The Tait’s became involved in the campaign after their 26-year-old son Andy passed away suddenly from a form of heart failure in February 2001, after complaining of heart palpitations the night before.

Andy had been a fit, young policeman with a promising career ahead of him.  He was also a keen sportsman and enjoyed playing football and golf.

The former Auchmuty High pupil’s death was officially recorded as heart failure, but his devastated parents couldn’t understand how he had died.

It was only afterwards they realised there had been signs as despite his fitness, Andy was often unable to play a full 90 minutes of football and became breathless easily.

“It was after Andy’s death we found out about the disease through the heart disease charity (CRY (Cardiac Risk in the Young),” Maggie said.
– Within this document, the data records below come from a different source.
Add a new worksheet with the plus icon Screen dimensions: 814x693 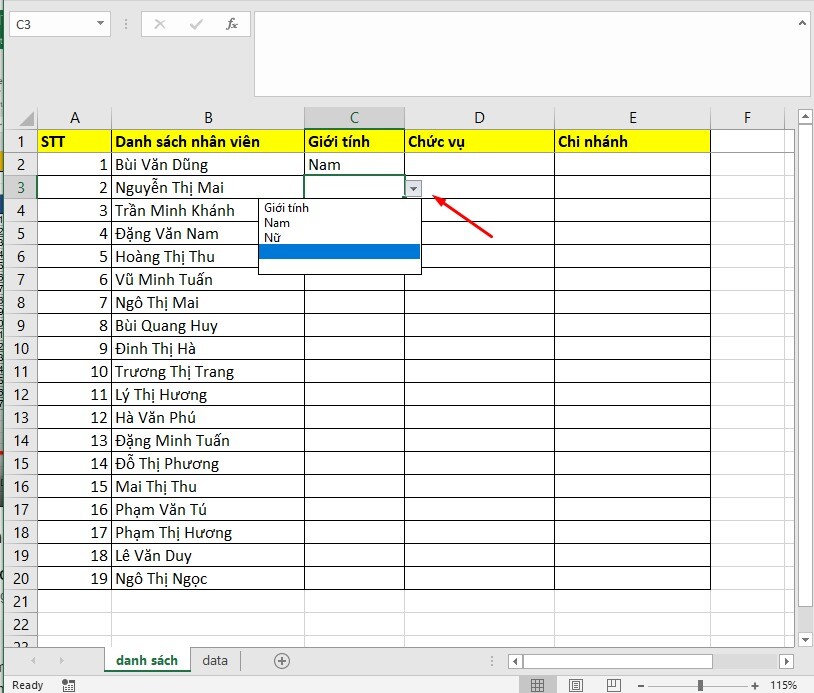point(281,661)

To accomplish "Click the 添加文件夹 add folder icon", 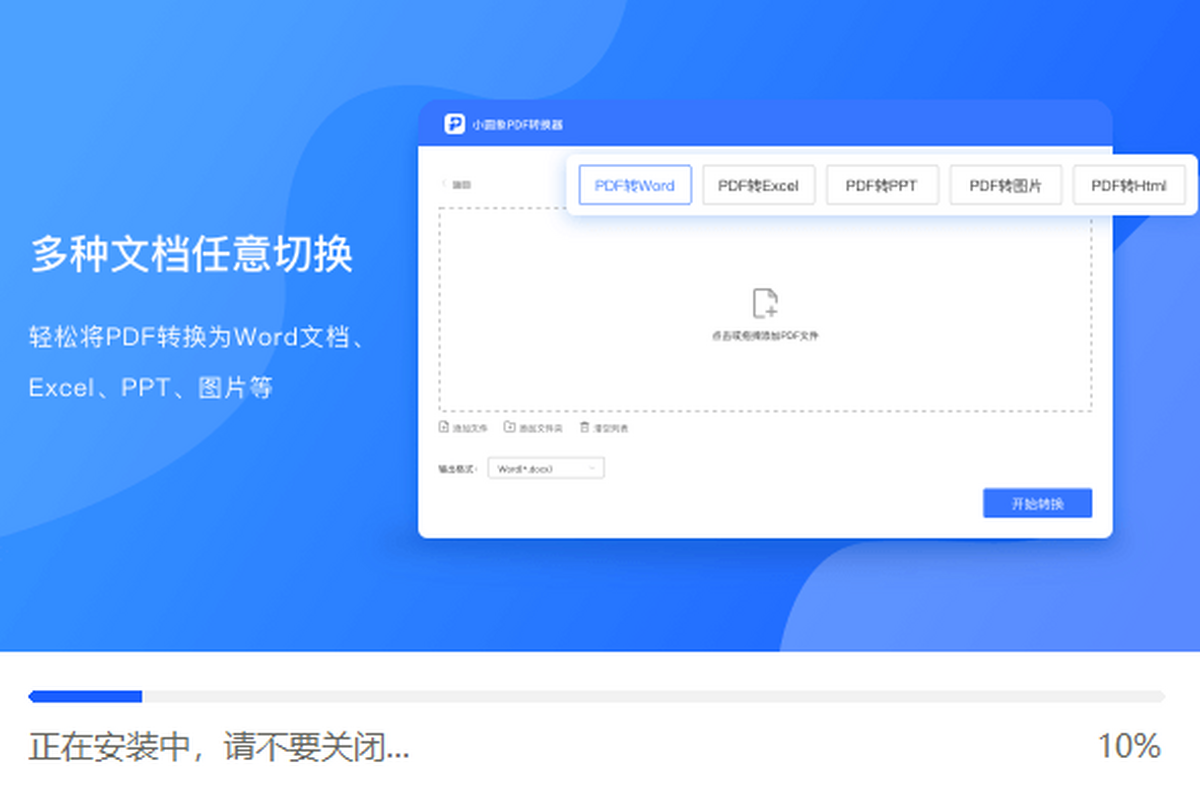I will (x=509, y=427).
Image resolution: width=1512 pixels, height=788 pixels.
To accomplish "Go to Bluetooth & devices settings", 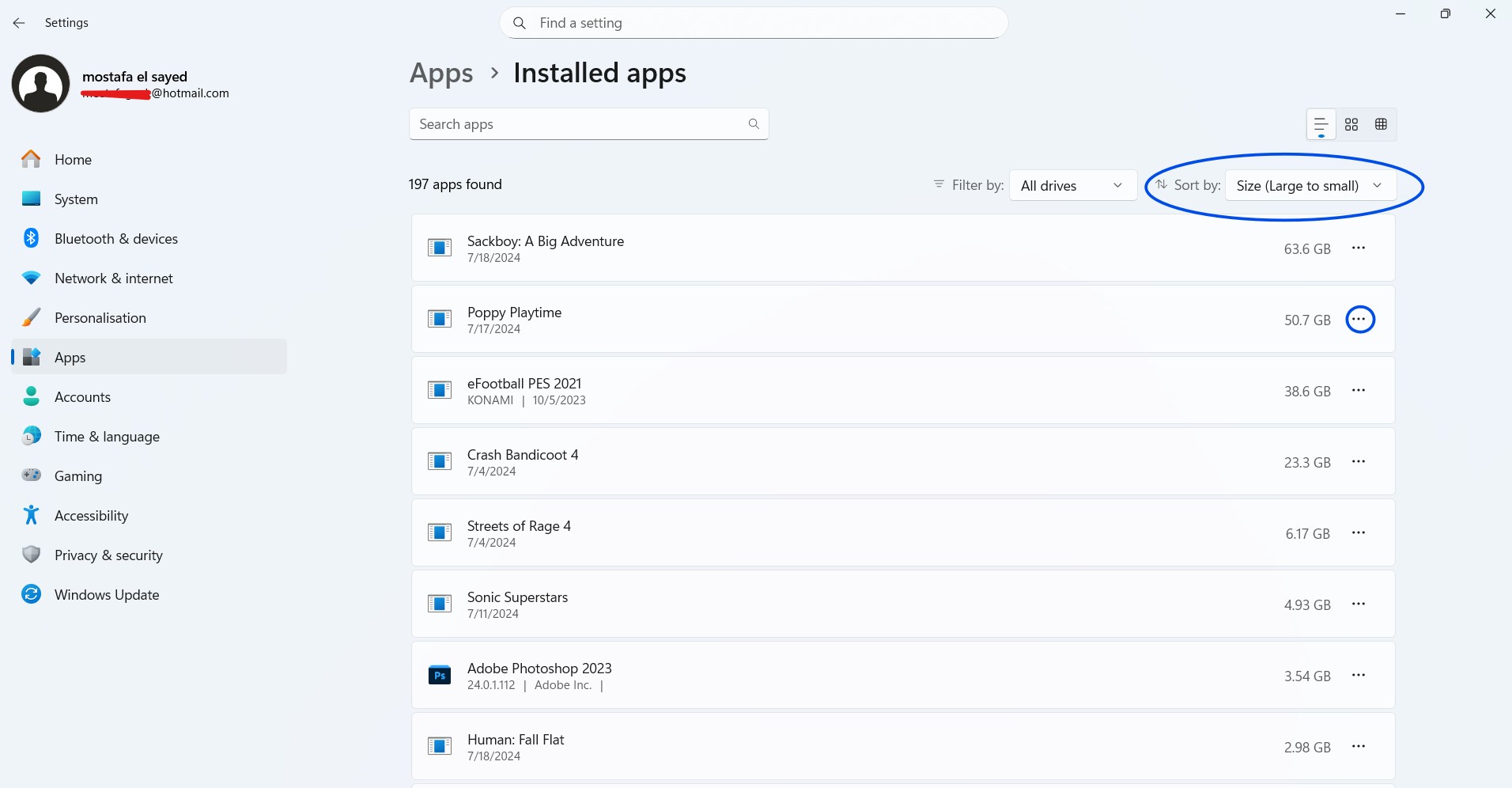I will (x=115, y=239).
“We logged on to the website and got a lot of information because we did not know what Andy had died from – he never had any illnesses in his life.  We discovered that this syndrome seemed to affect young, athletic people.  When we say so many young people were dying we knew there was obviously a problem.”

Andrew, a former sergeant in the Force’s traffic department said: “Statistics from CRY show that every week four to eight fit and healthy young people die of heart related problems in the UK,” he said.

“This is why this campaign is extremely important to us because of the trauma we went through after Andy’s death – we don’t want other families to go through the same thing.  We feel every child should have an echocardiogram which can diagnose whether there’s a heart condition or not.

A recent screening programme in the Western Isles saw 5400 children tested and this resulted in 15 people being diagnosed with heart defects.

Maggie added: “We are campaigning to try and get the World Health Organisation to categorise this so research can be carried out and we can get funding for these echocardiogram machines.  It only costs £34 to have each child tested.”

Labour’s health spokesperson in the European parliament, Catherine Stihler, told the Gazette: “The death of 26-year-old Andy Tait, a policeman and a fit, talented footballer is a vivid reminder that this syndrome can affect anyone, even those who seem most healthy.

“It is only by naming this syndrome that we can edge closer to understanding the causes, risk factors and put preventative strategies in place.  Prior experience with cot deaths indicates that this approach could have a major impact.

“The UK’s Office of National Statistics must make the case to the World Health Organisation (WHO) to recognise sudden unexplained deaths in your people by a specific name in its International Disease Code.”